This invention relates to therapeutic devices incorporating water soluble glass compositions whose dissolution rate is strongly dependent on the pH of a surrounding aqueous medium.
Water-soluble glass compositions are finding a variety of uses in medical and veterinary applications for the controlled release of one or more active materials. There are special circumstances and particular types of product where it is desirable that the rate of solution of a glass should change rapidly when the pH of the aqueous medium is changed. For example, in some cases where a pharmaceutical product is to be delivered orally, e.g., as a tablet or bolus or as a granular material, it may be desirable that none should be delivered during the transport of the material from mouth to stomach but that the product should be delivered rapidly as soon as the product reaches the stomach.

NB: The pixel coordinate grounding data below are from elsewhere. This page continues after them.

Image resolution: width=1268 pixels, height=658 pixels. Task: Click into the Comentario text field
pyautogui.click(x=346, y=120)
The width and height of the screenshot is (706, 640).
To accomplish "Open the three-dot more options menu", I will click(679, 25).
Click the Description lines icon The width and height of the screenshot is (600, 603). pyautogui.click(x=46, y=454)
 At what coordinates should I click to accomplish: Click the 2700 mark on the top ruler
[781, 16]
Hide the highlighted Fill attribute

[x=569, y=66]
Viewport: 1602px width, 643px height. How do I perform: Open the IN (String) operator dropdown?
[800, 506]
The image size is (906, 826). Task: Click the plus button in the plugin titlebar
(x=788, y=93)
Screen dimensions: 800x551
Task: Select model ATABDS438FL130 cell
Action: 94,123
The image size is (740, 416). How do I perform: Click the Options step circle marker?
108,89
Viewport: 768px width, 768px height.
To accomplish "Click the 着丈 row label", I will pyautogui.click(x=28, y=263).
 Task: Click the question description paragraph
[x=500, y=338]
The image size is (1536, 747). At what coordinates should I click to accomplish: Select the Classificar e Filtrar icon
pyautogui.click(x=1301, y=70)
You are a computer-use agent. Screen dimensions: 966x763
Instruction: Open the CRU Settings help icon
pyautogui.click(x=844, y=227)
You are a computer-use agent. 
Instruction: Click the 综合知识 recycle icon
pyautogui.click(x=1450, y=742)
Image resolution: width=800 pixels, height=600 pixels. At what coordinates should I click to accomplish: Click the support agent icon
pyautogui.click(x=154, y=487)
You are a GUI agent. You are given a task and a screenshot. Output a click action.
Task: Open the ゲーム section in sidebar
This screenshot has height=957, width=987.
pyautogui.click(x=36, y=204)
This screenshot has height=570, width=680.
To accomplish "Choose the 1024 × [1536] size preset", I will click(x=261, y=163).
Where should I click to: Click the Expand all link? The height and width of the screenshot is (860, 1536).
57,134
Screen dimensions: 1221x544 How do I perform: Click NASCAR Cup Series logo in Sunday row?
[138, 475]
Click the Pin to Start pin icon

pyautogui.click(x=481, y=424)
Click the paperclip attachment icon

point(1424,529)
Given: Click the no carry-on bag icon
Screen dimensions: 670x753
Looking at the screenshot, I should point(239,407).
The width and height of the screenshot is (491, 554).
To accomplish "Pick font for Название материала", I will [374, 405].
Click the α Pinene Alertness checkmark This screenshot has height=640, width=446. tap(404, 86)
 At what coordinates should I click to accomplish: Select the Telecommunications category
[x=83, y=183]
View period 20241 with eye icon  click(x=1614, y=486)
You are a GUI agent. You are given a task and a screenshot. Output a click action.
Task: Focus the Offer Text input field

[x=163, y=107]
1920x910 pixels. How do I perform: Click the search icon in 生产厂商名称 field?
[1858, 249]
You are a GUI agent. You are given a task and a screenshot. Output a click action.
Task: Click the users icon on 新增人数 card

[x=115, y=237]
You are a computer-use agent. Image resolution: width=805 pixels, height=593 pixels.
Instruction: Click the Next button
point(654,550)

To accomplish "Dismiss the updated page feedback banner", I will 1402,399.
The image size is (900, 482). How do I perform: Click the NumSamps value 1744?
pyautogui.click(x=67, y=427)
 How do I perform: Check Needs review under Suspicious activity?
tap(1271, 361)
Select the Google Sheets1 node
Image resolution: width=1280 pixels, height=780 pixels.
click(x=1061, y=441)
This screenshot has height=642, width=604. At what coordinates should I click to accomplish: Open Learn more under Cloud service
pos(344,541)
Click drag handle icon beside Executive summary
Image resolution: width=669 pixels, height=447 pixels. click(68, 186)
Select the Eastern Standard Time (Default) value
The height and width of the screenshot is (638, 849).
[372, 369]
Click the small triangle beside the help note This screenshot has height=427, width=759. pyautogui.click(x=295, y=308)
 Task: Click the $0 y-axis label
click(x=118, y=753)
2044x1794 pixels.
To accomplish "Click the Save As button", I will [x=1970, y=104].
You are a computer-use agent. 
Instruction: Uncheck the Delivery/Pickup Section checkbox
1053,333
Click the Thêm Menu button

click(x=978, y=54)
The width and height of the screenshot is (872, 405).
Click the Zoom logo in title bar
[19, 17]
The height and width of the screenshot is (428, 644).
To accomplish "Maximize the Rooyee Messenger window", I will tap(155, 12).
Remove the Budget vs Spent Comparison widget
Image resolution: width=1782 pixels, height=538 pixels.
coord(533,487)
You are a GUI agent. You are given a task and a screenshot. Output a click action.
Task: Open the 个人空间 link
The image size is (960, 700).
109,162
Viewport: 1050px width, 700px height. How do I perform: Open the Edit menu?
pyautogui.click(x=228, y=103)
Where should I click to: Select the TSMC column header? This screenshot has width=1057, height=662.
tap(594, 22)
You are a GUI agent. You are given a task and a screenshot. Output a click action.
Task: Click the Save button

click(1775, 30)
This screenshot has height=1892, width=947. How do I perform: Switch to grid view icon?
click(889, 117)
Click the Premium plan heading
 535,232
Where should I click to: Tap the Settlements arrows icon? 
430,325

A similar product arises when administering therapeutic materials, e.g., methionine, to ruminant animals. Many of these materials degrade under the alkaline conditions pertaining in the rumen and thus, with conventional delivery devices, very little material is delivered to the animal. This problem is further aggravated by the digestive process of a ruminant animal. Food is retained in the rumen for several hours, but the contents of the rumen are passed through the remainder of the digestive tract in a relatively short time.
An object of the present invention is to provide a delivery system that is inert under high pH conditions but becomes active under low pH conditions.